■ **Goal of the exercise**: Repeat every entry below exactly.

Provided data below:

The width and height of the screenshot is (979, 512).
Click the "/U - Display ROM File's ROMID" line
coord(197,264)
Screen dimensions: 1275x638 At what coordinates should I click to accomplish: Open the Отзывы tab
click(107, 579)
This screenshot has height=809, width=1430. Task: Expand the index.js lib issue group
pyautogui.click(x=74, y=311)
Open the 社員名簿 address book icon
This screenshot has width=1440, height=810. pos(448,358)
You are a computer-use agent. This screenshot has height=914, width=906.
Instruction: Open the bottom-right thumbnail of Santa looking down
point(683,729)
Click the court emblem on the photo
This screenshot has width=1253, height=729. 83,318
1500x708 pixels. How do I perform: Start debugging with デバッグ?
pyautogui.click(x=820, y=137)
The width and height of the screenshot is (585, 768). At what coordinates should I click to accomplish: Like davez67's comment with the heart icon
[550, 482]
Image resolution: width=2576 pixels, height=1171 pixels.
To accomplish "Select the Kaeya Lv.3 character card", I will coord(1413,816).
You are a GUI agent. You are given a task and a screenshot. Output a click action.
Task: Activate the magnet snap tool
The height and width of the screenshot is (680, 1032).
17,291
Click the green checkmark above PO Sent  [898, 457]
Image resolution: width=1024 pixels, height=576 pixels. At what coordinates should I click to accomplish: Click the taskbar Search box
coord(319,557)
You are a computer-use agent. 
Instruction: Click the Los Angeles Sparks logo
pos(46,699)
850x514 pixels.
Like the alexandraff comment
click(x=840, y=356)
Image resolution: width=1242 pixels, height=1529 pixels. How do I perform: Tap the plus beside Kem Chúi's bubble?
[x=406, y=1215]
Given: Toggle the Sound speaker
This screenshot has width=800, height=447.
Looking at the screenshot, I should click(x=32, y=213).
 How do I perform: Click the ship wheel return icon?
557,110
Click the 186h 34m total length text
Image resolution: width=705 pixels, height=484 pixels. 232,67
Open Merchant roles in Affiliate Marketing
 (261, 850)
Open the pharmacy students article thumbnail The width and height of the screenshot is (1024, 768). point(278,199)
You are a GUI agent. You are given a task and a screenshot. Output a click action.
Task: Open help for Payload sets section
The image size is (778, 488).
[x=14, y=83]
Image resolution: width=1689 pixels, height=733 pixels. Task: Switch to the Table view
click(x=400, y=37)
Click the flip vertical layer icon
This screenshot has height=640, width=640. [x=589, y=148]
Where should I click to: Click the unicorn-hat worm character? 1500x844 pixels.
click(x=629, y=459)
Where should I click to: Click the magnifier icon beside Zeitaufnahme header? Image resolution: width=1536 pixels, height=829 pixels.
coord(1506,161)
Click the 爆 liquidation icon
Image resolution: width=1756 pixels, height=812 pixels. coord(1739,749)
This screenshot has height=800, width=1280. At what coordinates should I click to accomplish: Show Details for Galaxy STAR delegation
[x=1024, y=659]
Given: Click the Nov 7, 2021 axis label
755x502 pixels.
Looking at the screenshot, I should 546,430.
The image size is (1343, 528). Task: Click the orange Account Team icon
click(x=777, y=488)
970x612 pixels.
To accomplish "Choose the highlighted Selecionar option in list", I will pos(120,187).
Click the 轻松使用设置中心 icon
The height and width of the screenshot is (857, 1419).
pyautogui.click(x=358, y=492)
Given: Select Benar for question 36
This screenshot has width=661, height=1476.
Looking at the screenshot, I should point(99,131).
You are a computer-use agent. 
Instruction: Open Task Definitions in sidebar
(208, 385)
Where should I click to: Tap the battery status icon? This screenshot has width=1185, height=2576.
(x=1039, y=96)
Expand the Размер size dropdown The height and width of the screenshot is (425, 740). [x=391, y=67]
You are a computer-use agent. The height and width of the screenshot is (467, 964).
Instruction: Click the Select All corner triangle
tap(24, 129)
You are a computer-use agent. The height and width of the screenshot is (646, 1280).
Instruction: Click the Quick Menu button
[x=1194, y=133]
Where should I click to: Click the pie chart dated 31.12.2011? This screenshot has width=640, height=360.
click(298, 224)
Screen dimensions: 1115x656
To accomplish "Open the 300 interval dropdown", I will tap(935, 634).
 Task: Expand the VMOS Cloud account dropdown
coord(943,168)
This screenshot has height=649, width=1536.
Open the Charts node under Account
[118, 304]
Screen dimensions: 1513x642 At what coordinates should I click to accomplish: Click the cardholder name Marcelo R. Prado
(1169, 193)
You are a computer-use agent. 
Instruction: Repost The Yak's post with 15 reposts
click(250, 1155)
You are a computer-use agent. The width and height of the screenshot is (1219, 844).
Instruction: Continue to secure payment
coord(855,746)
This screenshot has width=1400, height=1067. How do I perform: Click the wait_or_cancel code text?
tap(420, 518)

End of Provided data.

■ **Response for this exercise**:
The width and height of the screenshot is (979, 512).
Click the "/U - Display ROM File's ROMID" line
coord(197,264)
Screen dimensions: 1275x638 At what coordinates should I click to accomplish: Open the Отзывы tab
click(107, 579)
This screenshot has height=809, width=1430. Task: Expand the index.js lib issue group
pyautogui.click(x=74, y=311)
Open the 社員名簿 address book icon
This screenshot has width=1440, height=810. pos(448,358)
You are a computer-use agent. This screenshot has height=914, width=906.
Instruction: Open the bottom-right thumbnail of Santa looking down
point(683,729)
Click the court emblem on the photo
This screenshot has width=1253, height=729. 83,318
1500x708 pixels. How do I perform: Start debugging with デバッグ?
pyautogui.click(x=820, y=137)
The width and height of the screenshot is (585, 768). At what coordinates should I click to accomplish: Like davez67's comment with the heart icon
[550, 482]
Image resolution: width=2576 pixels, height=1171 pixels.
To accomplish "Select the Kaeya Lv.3 character card", I will coord(1413,816).
You are a GUI agent. You are given a task and a screenshot. Output a click action.
Task: Activate the magnet snap tool
The height and width of the screenshot is (680, 1032).
17,291
Click the green checkmark above PO Sent  [898, 457]
Image resolution: width=1024 pixels, height=576 pixels. At what coordinates should I click to accomplish: Click the taskbar Search box
coord(319,557)
You are a computer-use agent. 
Instruction: Click the Los Angeles Sparks logo
pos(46,699)
850x514 pixels.
Like the alexandraff comment
click(x=840, y=356)
Image resolution: width=1242 pixels, height=1529 pixels. How do I perform: Tap the plus beside Kem Chúi's bubble?
[x=406, y=1215]
Given: Toggle the Sound speaker
This screenshot has width=800, height=447.
Looking at the screenshot, I should click(x=32, y=213).
 How do I perform: Click the ship wheel return icon?
557,110
Click the 186h 34m total length text
Image resolution: width=705 pixels, height=484 pixels. 232,67
Open Merchant roles in Affiliate Marketing
 (261, 850)
Open the pharmacy students article thumbnail The width and height of the screenshot is (1024, 768). point(278,199)
You are a GUI agent. You are given a task and a screenshot. Output a click action.
Task: Open help for Payload sets section
The image size is (778, 488).
[x=14, y=83]
Image resolution: width=1689 pixels, height=733 pixels. Task: Switch to the Table view
click(x=400, y=37)
Click the flip vertical layer icon
This screenshot has height=640, width=640. [x=589, y=148]
Where should I click to: Click the unicorn-hat worm character? 1500x844 pixels.
click(x=629, y=459)
Where should I click to: Click the magnifier icon beside Zeitaufnahme header? Image resolution: width=1536 pixels, height=829 pixels.
coord(1506,161)
Click the 爆 liquidation icon
Image resolution: width=1756 pixels, height=812 pixels. coord(1739,749)
This screenshot has height=800, width=1280. At what coordinates should I click to accomplish: Show Details for Galaxy STAR delegation
[x=1024, y=659]
Given: Click the Nov 7, 2021 axis label
755x502 pixels.
Looking at the screenshot, I should 546,430.
The image size is (1343, 528). Task: Click the orange Account Team icon
click(x=777, y=488)
970x612 pixels.
To accomplish "Choose the highlighted Selecionar option in list", I will pos(120,187).
Click the 轻松使用设置中心 icon
The height and width of the screenshot is (857, 1419).
pyautogui.click(x=358, y=492)
Given: Select Benar for question 36
This screenshot has width=661, height=1476.
Looking at the screenshot, I should point(99,131).
You are a computer-use agent. 
Instruction: Open Task Definitions in sidebar
(208, 385)
Where should I click to: Tap the battery status icon? This screenshot has width=1185, height=2576.
(x=1039, y=96)
Expand the Размер size dropdown The height and width of the screenshot is (425, 740). [x=391, y=67]
You are a computer-use agent. The height and width of the screenshot is (467, 964).
Instruction: Click the Select All corner triangle
tap(24, 129)
You are a computer-use agent. The height and width of the screenshot is (646, 1280).
Instruction: Click the Quick Menu button
[x=1194, y=133]
Where should I click to: Click the pie chart dated 31.12.2011? This screenshot has width=640, height=360.
click(298, 224)
Screen dimensions: 1115x656
To accomplish "Open the 300 interval dropdown", I will tap(935, 634).
 Task: Expand the VMOS Cloud account dropdown
coord(943,168)
This screenshot has height=649, width=1536.
Open the Charts node under Account
[118, 304]
Screen dimensions: 1513x642 At what coordinates should I click to accomplish: Click the cardholder name Marcelo R. Prado
(1169, 193)
You are a computer-use agent. 
Instruction: Repost The Yak's post with 15 reposts
click(250, 1155)
You are a computer-use agent. The width and height of the screenshot is (1219, 844).
Instruction: Continue to secure payment
coord(855,746)
This screenshot has width=1400, height=1067. How do I perform: Click the wait_or_cancel code text?
tap(420, 518)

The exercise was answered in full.